Consignes: Écrivez la suite du texte ci-dessous sur la publication d'images choquantes dans un livre, en partant de sa dernière phrase.

Fallait-il ou ne fallait-il pas montrer ces images ? Il y a autant de raisons de dire oui que de dire non. Ajoutons qu’une image est faite pour être vue. Alors, dans un monde où la saturation des images peut contribuer à banaliser l’intolérable, il faut accompagner et éduquer le regard afin de montrer qu’une image cache toujours quelque chose, qu’elle est une apparition aussi bien qu’un masque. C’est pourquoi il faut souligner que dans le livre en question, ces images sont encadrées par des textes écrits par certains des meilleurs spécialistes de ces questions.

Il faut regarder les images en regardant les textes. C’est pourquoi la plupart des critiques, outrancières ne s’adressent pas au livre, mais aux projections idéologiques qu’il cristallise. Cessons donc de faire des procès d’intention à ses auteurs. Une partie des critiques relèvent de désaccords raisonnables qui peuvent être exprimés de manière apaisée.

Données fournies:

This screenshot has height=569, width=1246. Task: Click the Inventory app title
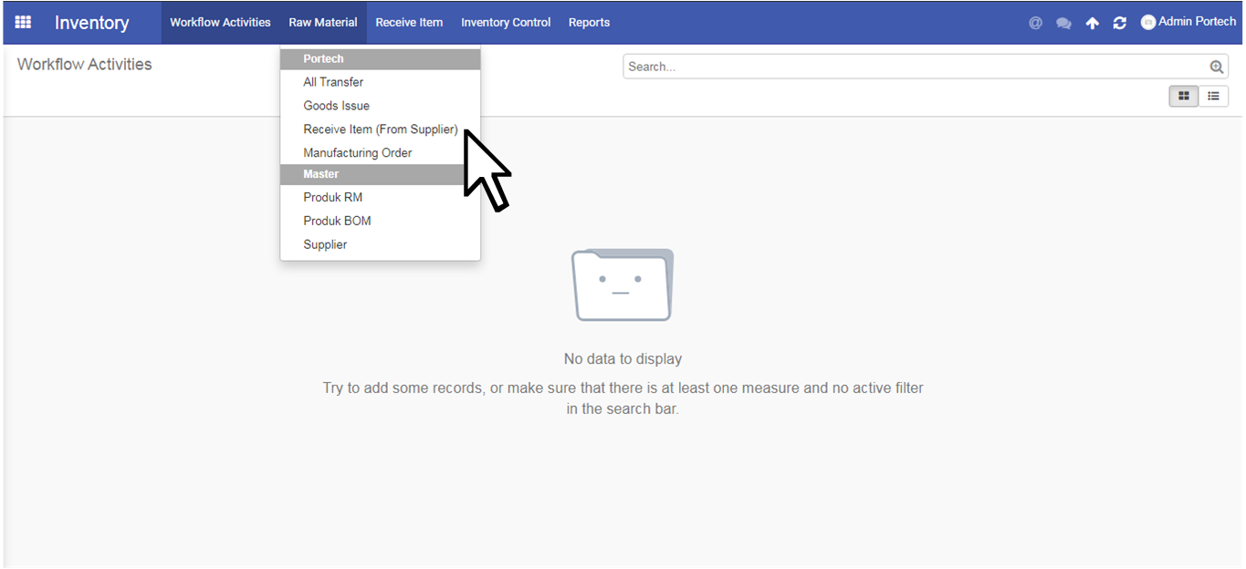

Résultat obtenu:
Quelle est la question fondamentale posée par ces images coloniales et sexistes ?

 

La question fondamentale, c’est ce que nous disent ces images au sujet de ceux qui les ont fabriquées et du type de pouvoir qu’ils ont voulu exercer sur des corps étrangers qu’ils prétendaient posséder. De quel type de pouvoir s’agit-il sinon d’un pouvoir orgastique ? La domination coloniale est une domination génitale. Elle est animée par le désir d’une jouissance absolue dans laquelle le sujet dominé est transformé en objet sexuel. Il s’agit, dans l’exercice d’un tel pouvoir, de faire l’expérience d’un certain type d’orgasme qui ne touche pas seulement le corps et ses différents organes, mais qui est, littéralement, un tremblement des sens.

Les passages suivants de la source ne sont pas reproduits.